►

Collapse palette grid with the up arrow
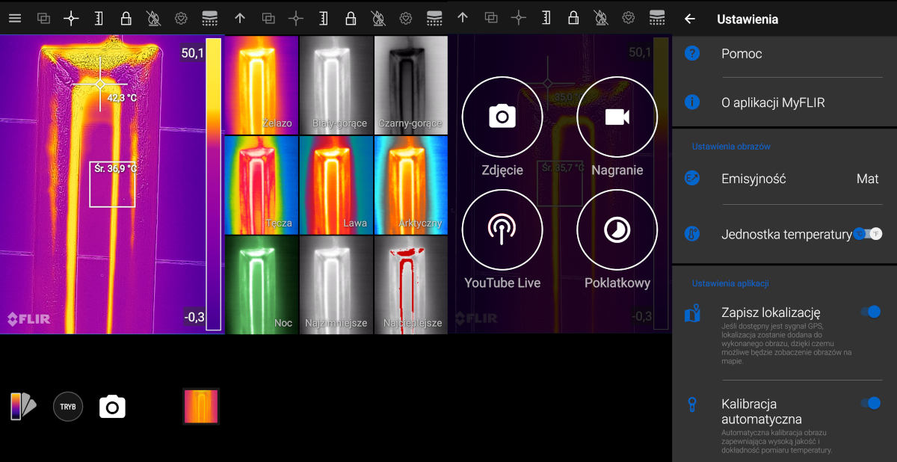Screen dimensions: 897x462 [239, 19]
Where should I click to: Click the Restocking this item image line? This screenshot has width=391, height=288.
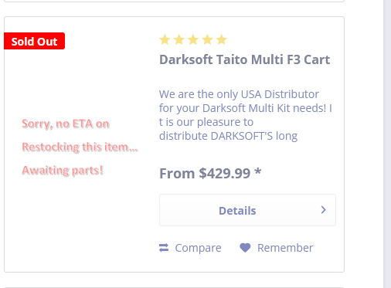80,147
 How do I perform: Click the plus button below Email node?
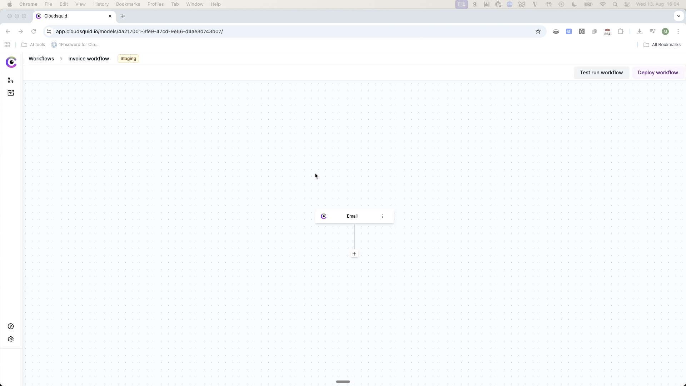click(x=354, y=254)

◄

Exercise brief - Rewrite the material above, putting "icon" wherever "button" appears and keeping everything else unchanged. Leave the pictures out of your version.

Full answer -
Collapse palette grid with the up arrow
Screen dimensions: 897x462 [239, 19]
Where should I click to: Click the Restocking this item image line? This screenshot has width=391, height=288.
80,147
 How do I perform: Click the plus icon below Email node?
click(x=354, y=254)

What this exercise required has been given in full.